### Work request
What are the lines, word for word, from the line with "You are a GUI" up to and including the line with "Given: Select the" in the records below? Omit the pictures.

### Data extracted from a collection
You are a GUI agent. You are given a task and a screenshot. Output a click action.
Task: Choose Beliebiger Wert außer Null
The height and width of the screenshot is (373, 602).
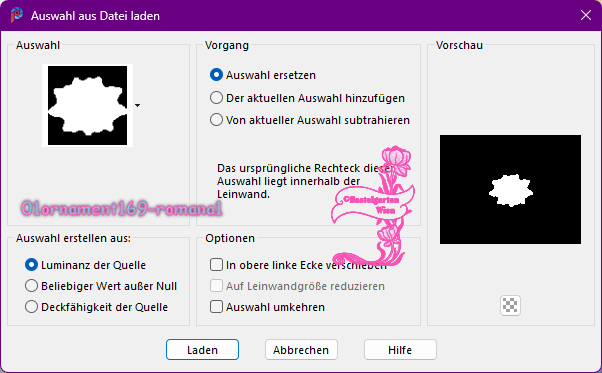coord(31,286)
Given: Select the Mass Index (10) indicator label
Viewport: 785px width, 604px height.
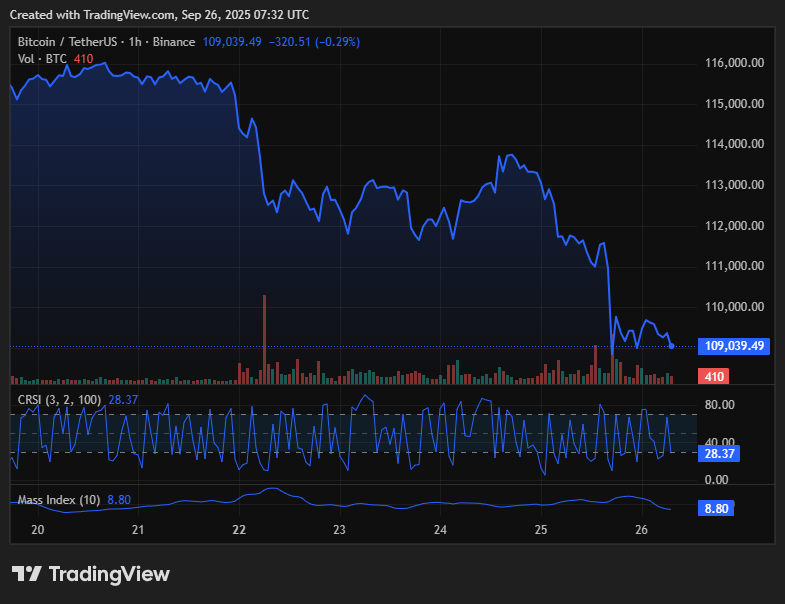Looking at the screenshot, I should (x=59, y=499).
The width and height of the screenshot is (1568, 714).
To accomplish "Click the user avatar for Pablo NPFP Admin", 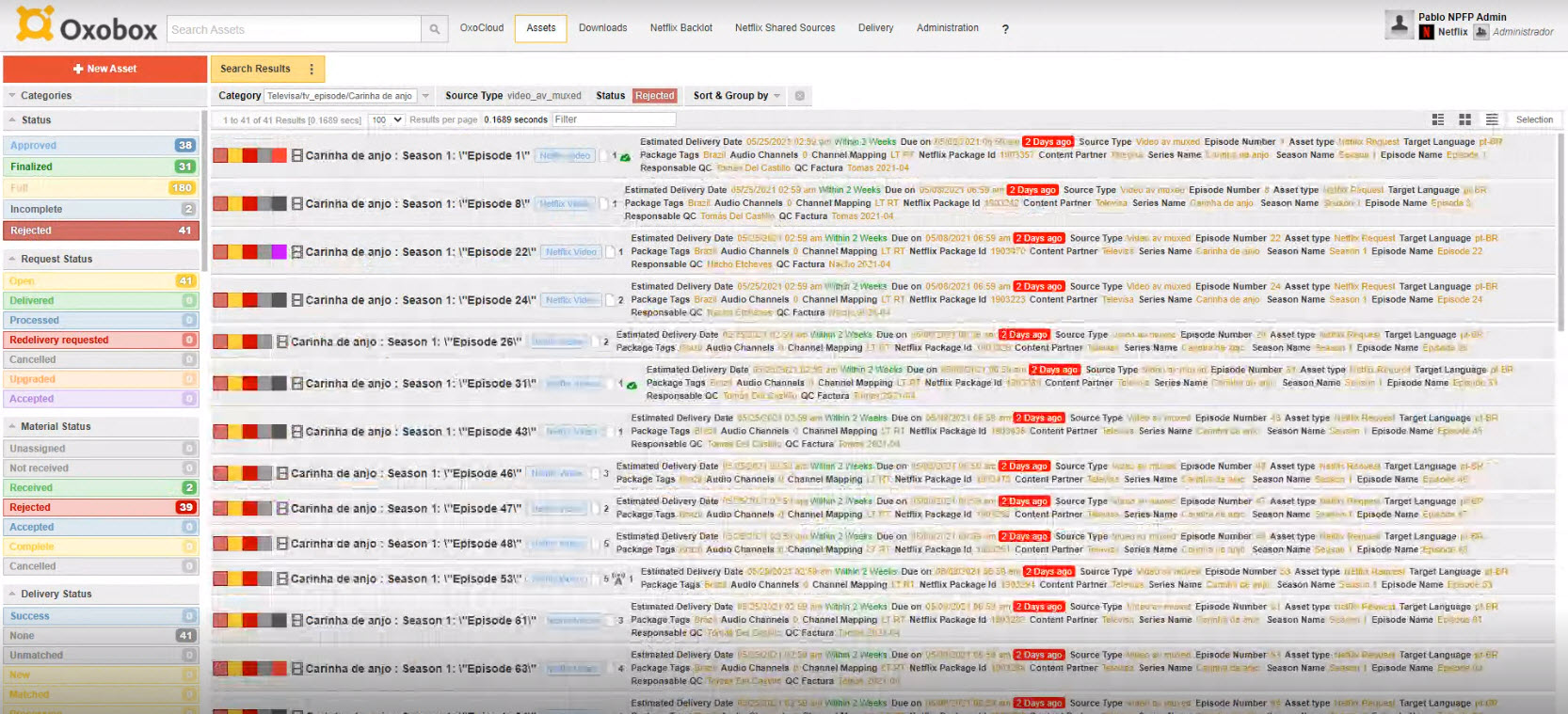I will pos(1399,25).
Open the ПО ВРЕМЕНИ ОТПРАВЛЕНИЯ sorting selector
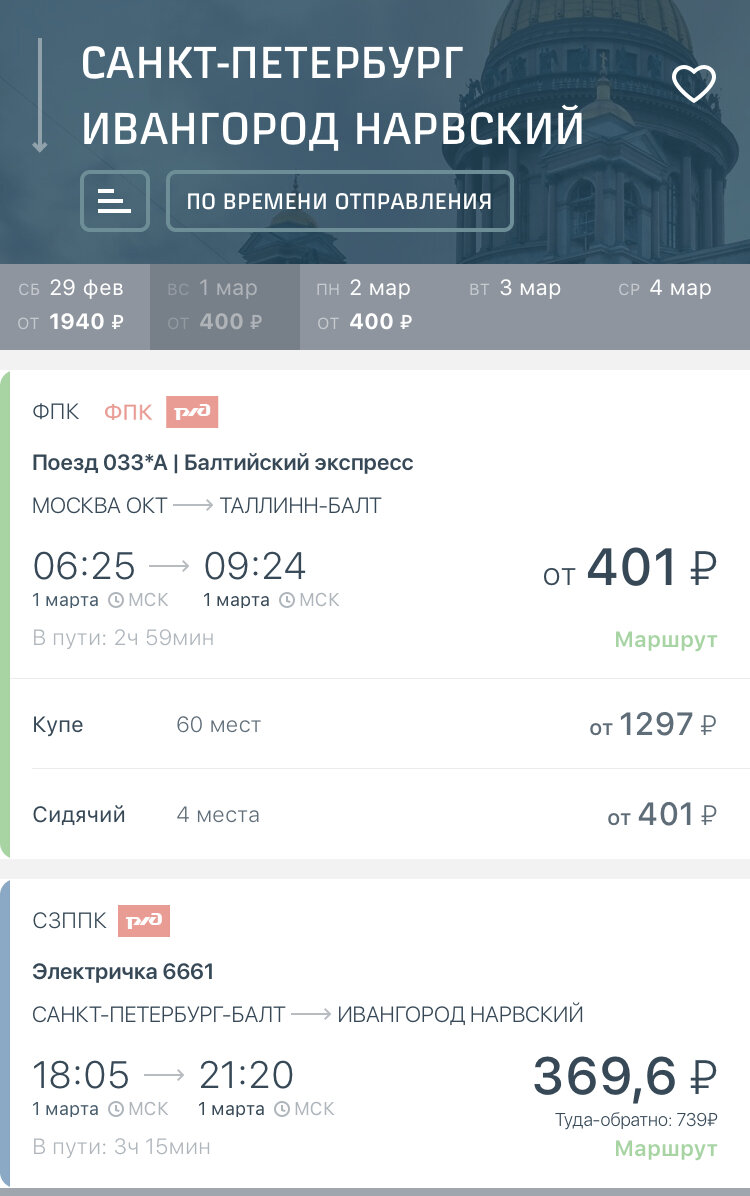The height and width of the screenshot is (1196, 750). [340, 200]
...
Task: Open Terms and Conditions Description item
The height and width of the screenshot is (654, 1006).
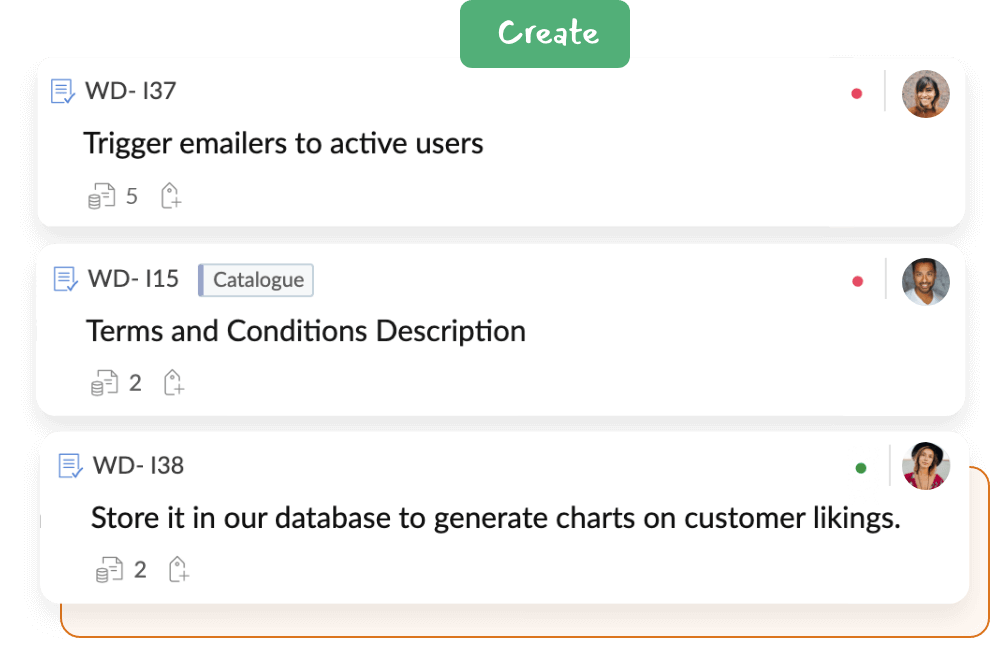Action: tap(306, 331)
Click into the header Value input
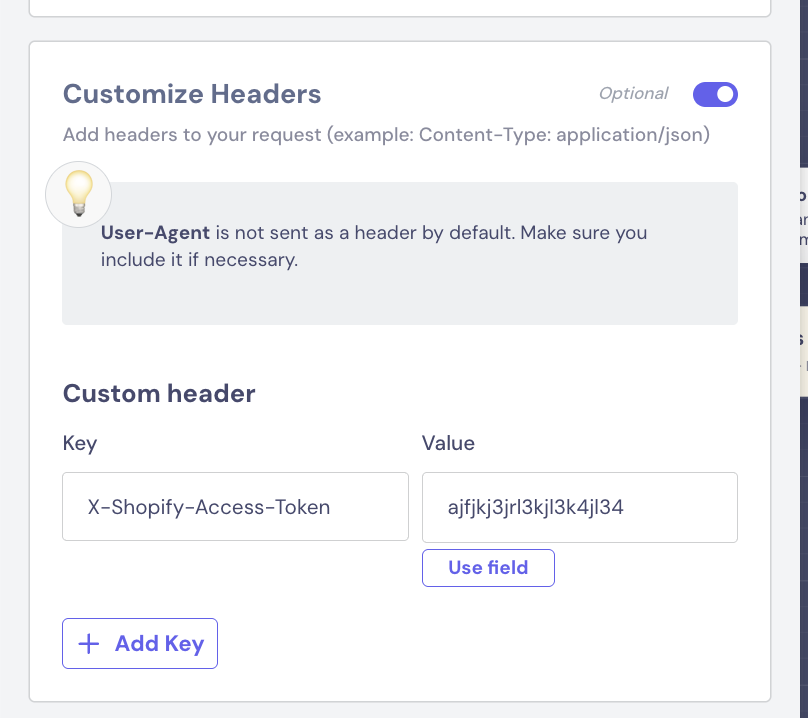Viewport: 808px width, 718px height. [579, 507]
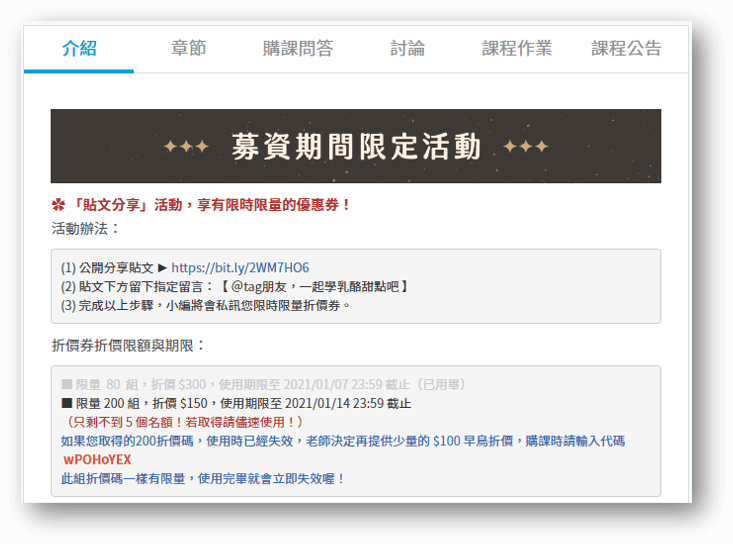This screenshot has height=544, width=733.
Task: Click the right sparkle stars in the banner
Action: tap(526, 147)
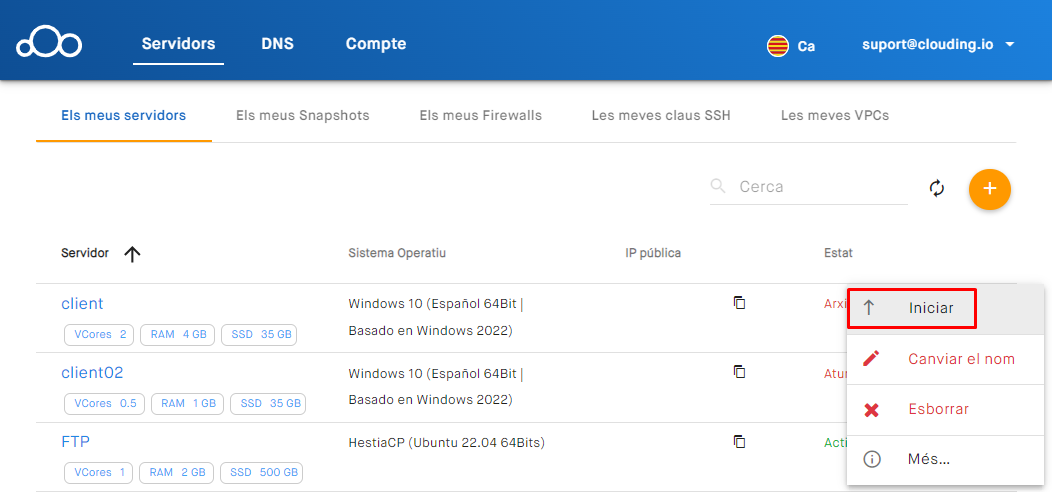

### Exercise output
You are a GUI agent. You are given a task and a screenshot. Output a click action.
Task: Choose Beliebiger Wert außer Null
The height and width of the screenshot is (373, 602).
coord(31,286)
Given: Select the Mass Index (10) indicator label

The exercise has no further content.